Part of the statement reads:
We wanted to make you aware of unauthorized access to Target payment card data. The unauthorized access may impact guests who made credit or debit card purchases in our U.S. stores from Nov. 27 to Dec. 15, 2013. Your trust is a top priority for Target, and we deeply regret the inconvenience this may cause. The privacy and protection of our guests’ information is a matter we take very seriously and we have worked swiftly to resolve the incident.
We began investigating the incident as soon as we learned of it. We have determined that the information involved in this incident included customer name, credit or debit card number, and the card’s expiration date and CVV (the three-digit security code).

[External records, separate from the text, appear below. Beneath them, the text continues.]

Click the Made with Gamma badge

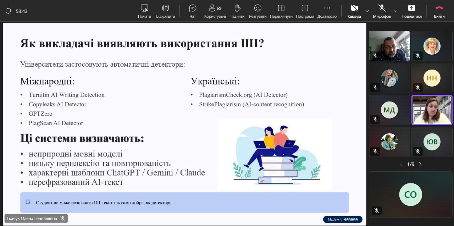(x=343, y=219)
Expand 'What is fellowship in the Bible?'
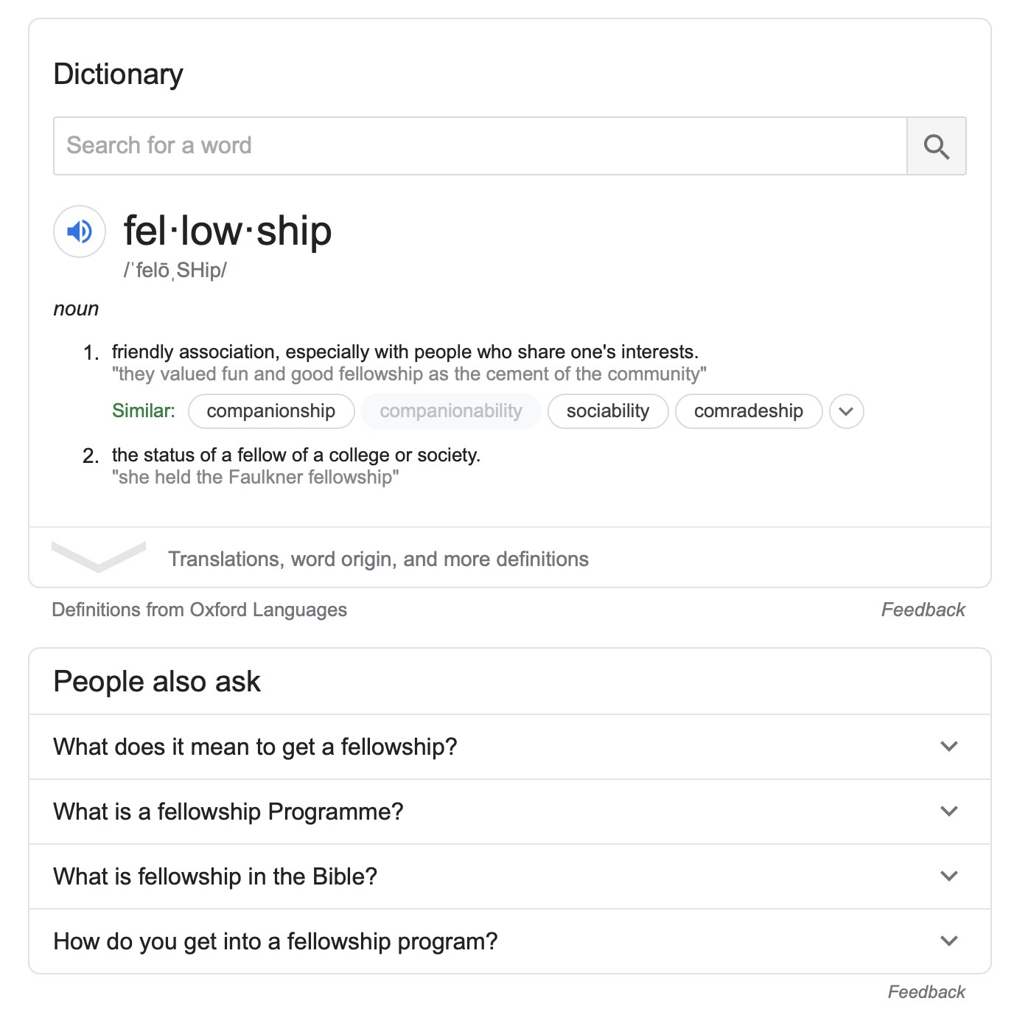Screen dimensions: 1014x1029 coord(509,876)
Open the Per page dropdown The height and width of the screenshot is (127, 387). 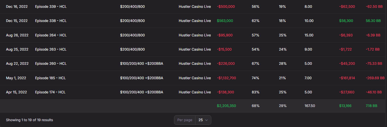tap(203, 120)
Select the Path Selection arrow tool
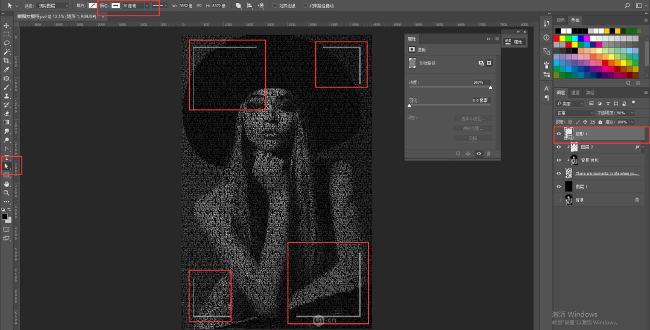 [x=7, y=166]
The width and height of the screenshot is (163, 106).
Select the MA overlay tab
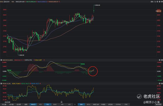pyautogui.click(x=81, y=104)
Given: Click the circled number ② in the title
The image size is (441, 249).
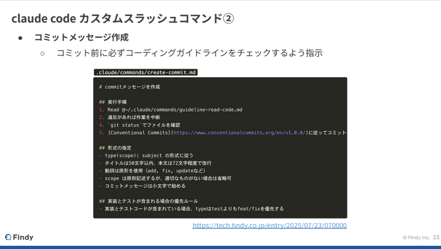Looking at the screenshot, I should coord(228,18).
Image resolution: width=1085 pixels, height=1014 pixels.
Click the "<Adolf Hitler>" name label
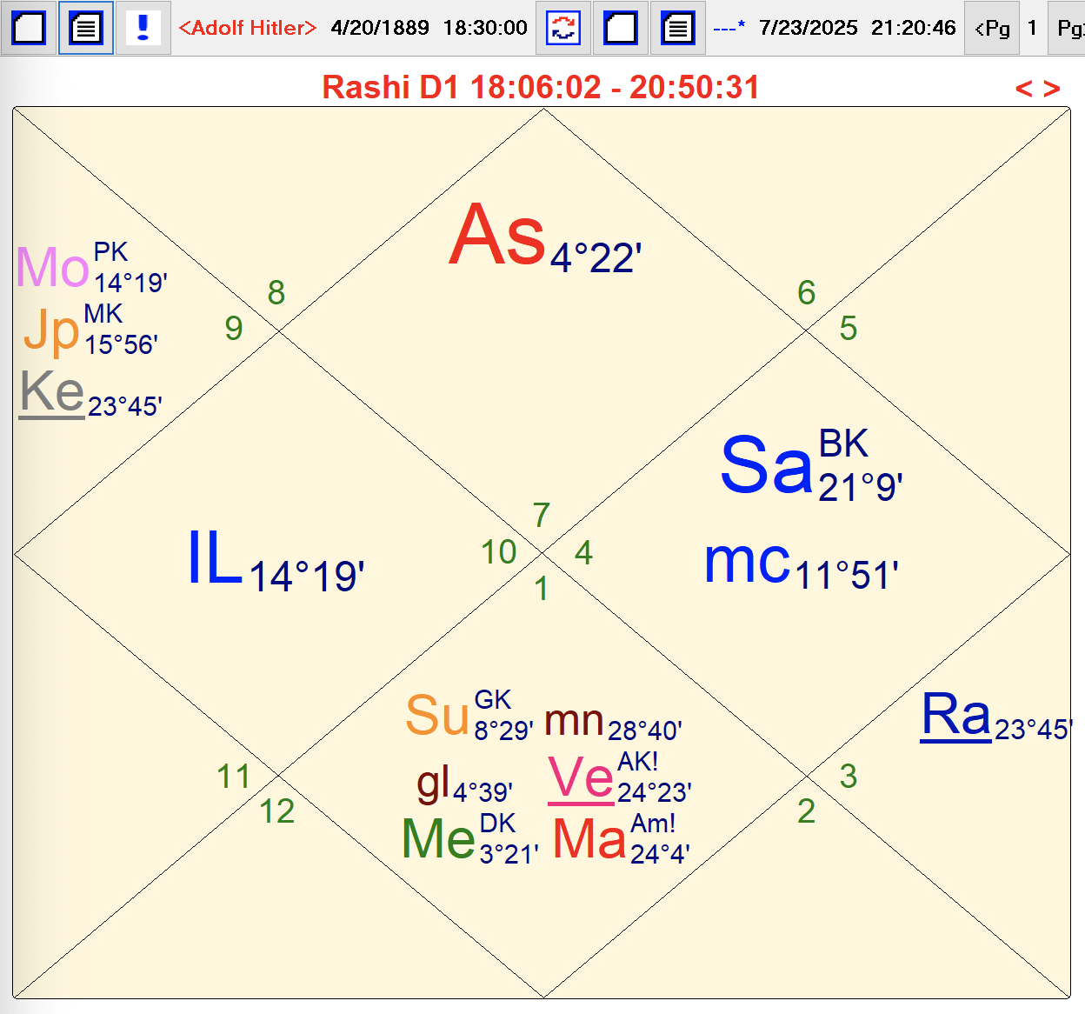(247, 27)
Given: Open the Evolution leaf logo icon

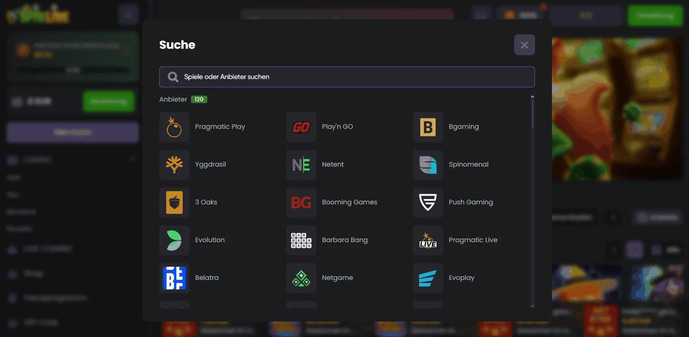Looking at the screenshot, I should [174, 240].
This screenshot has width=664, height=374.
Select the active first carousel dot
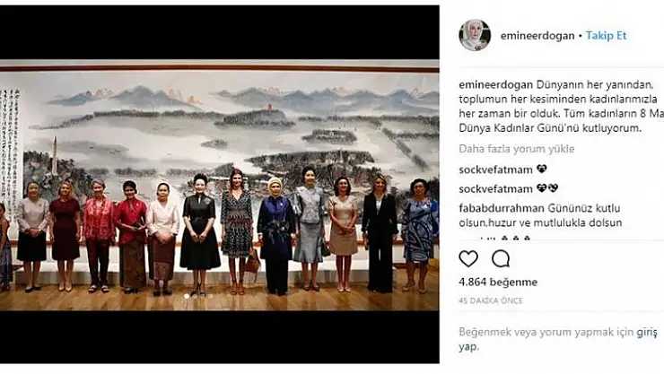[187, 296]

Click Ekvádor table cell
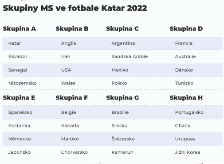18,56
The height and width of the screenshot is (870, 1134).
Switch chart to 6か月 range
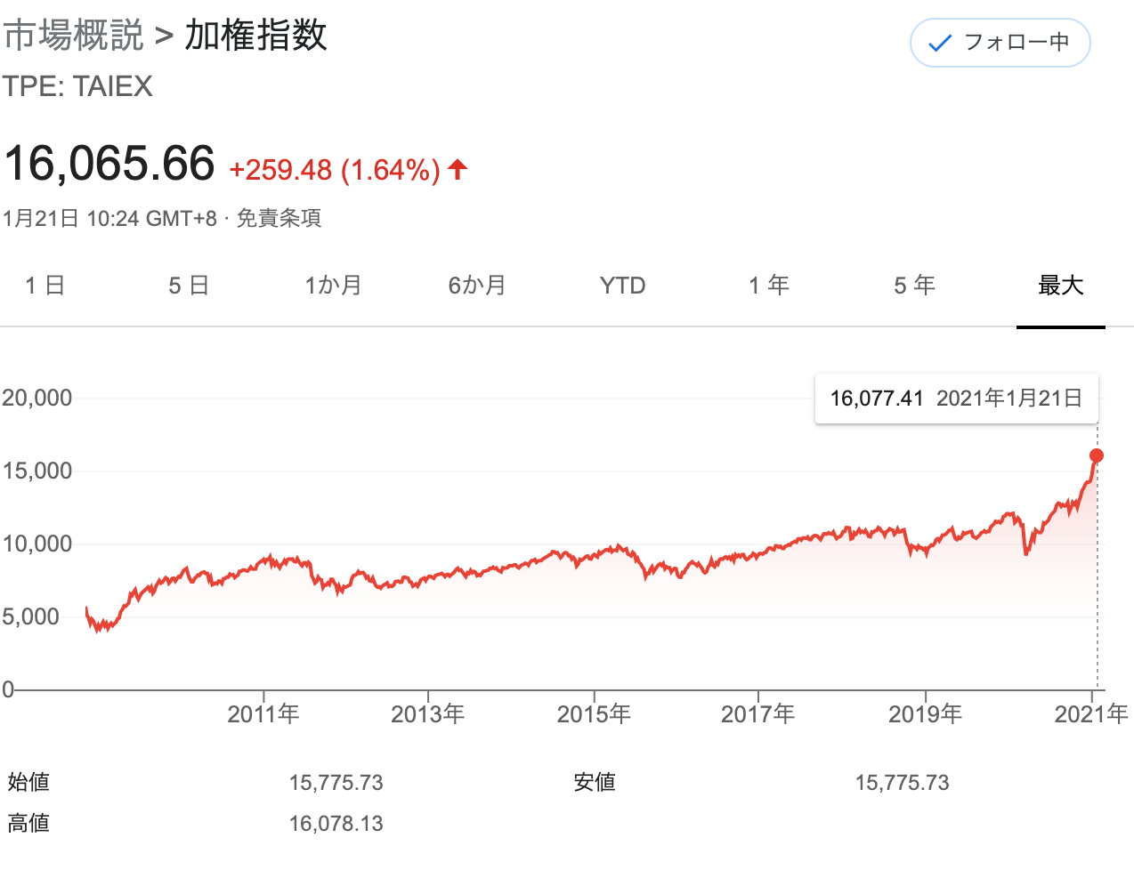pyautogui.click(x=477, y=286)
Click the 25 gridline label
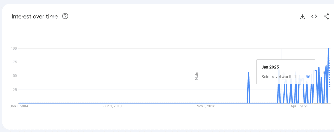 pos(14,90)
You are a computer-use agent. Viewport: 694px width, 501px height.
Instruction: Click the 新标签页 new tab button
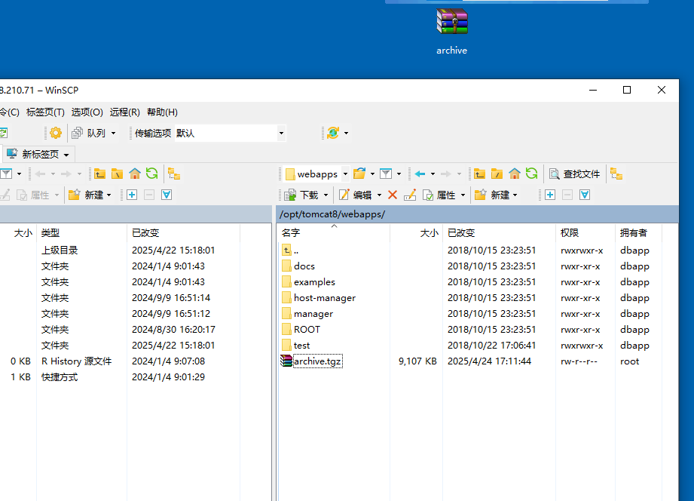tap(38, 153)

Brian Krebs, who first reported the news of the data breach on his blog, said that the attack appears to have begun around Black Friday 2013, the day after Thanksgiving, and the busiest shopping day of the year.
According to Krebs, sources confirmed to him that the breach extends to nearly all Target stores across the country.
An obvious fear will be that the criminals will use the stolen data to create counterfeit credit and debit cards, and plunder customers’ bank accounts. Hence the importance of keeping a close eye on your accounts and card statements if you were shopping at Target recently. Target offers further advice to potentially affected customers on its website.
To be frank, this security breach sounds pretty bad. And if customers are impacted in their wallets, it will be a PR nightmare for Target.
In many ways, it has echoes of the infamous TJ Maxx security breach of 2007, where many millions of credit card details were nabbed by a gang of hackers. In that case, the criminals exploited weak WiFi encryption used by the stores to make off with the valuable data.
We don’t, however, know the facts yet about how the criminals broke into Target’s computer network. Nonetheless, this is probably as good a time as any to underline to retailers just how essential it is that they do everything in their power to protect their customers’ information.
Here are some tips if you’re a retailer:
- Keep computers that store sensitive data, such as customer records, separate from your public facing website and servers.
- Ensure that sensitive data can be accessed by only those employees who actually need access to it.
- All sensitive data should be securely encrypted. There are more ways to lose data than via an electronic breach. Misplaced or stolen computers, CDs and USB drives can all be sources of information for criminals.
- Harden your website so it is not vulnerable to attacks such as SQL injection.
- Ensure that all points of your network – on all of your sites – are protected by good quality up-to-date security software, control the use of USB sticks, and deploy web security filtering in place to keep employees safe when they’re online.